Li Ao, Liu Yuanning, Zhao Qihong, Feng Huanqing, Harris Lyndsay, Wang Minghui
Centers for Biomedical Engineering, University of Science and Technology of China, Hefei, China ; School of Information Science and Technology, University of Science and Technology of China, Hefei, China.
School of Information Science and Technology, University of Science and Technology of China, Hefei, China.
PLoS One. 2014 Jan 30;9(1):e87212. doi: 10.1371/journal.pone.0087212. eCollection 2014.

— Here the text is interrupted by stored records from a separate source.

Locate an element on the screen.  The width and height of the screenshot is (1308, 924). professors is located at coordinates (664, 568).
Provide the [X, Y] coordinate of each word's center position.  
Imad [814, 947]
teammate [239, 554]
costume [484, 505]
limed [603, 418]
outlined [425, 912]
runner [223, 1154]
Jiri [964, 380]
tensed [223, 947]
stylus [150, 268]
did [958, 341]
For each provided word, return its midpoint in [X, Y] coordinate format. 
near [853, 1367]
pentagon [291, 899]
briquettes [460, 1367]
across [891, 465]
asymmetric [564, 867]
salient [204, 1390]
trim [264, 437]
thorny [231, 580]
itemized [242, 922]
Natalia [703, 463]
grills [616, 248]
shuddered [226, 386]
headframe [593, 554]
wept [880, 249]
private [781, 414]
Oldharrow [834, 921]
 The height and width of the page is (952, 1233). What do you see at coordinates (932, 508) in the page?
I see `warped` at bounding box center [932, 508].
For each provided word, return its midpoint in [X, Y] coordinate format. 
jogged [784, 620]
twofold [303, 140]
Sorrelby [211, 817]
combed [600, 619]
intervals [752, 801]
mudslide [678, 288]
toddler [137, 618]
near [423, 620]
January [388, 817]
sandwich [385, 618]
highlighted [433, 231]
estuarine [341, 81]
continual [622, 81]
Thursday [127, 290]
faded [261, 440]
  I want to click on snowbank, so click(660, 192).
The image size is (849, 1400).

Genomic copy number alteration and allelic imbalance are distinct features of cancer cells, and recent advances in the genotyping technology have greatly boosted the research in the cancer genome. However, the complicated nature of tumor usually hampers the dissection of the SNP arrays. In this study, we describe a bioinformatic tool, named GIANT, for genome-wide identification of somatic aberrations from paired normal-tumor samples measured with SNP arrays. By efficiently incorporating genotype information of matched normal sample, it accurately detects different types of aberrations in cancer genome, even for aneuploid tumor samples with severe normal cell contamination. Furthermore, it allows for discovery of recurrent aberrations with critical biological properties in tumorigenesis by using statistical significance test. We demonstrate the superior performance of the proposed method on various datasets including tumor replicate pairs, simulated SNP arrays and dilution series of normal-cancer cell lines. Results show that GIANT has the potential to detect the genomic aberration even when the cancer cell proportion is as low as 5∼10%. Application on a large number of paired tumor samples delivers a genome-wide profile of the statistical significance of the various aberrations, including amplification, deletion and LOH. We believe that GIANT represents a powerful bioinformatic tool for interpreting the complex genomic aberration, and thus assisting both academic study and the clinical treatment of cancer.
基因组拷贝数改变和等位基因失衡是癌细胞的显著特征,并且基因分型技术的最新进展极大地推动了癌症基因组研究。然而,肿瘤的复杂性通常阻碍了对SNP阵列的剖析。在本研究中,我们描述了一种名为GIANT的生物信息学工具,用于从用SNP阵列测量的配对正常-肿瘤样本中进行全基因组范围的体细胞畸变鉴定。通过有效地整合匹配正常样本的基因型信息,它能准确检测癌症基因组中的不同类型畸变,即使对于具有严重正常细胞污染的非整倍体肿瘤样本也是如此。此外,它通过使用统计显著性检验,能够发现肿瘤发生过程中具有关键生物学特性的复发性畸变。我们在包括肿瘤重复对、模拟SNP阵列和正常-癌细胞系稀释系列在内的各种数据集上展示了所提出方法的卓越性能。结果表明,即使癌细胞比例低至5%至10%,GIANT也有检测基因组畸变的潜力。在大量配对肿瘤样本上的应用提供了全基因组范围的各种畸变(包括扩增、缺失和杂合性丢失)统计显著性概况。我们相信,GIANT是一种强大的生物信息学工具,可用于解释复杂的基因组畸变,从而辅助癌症的学术研究和临床治疗。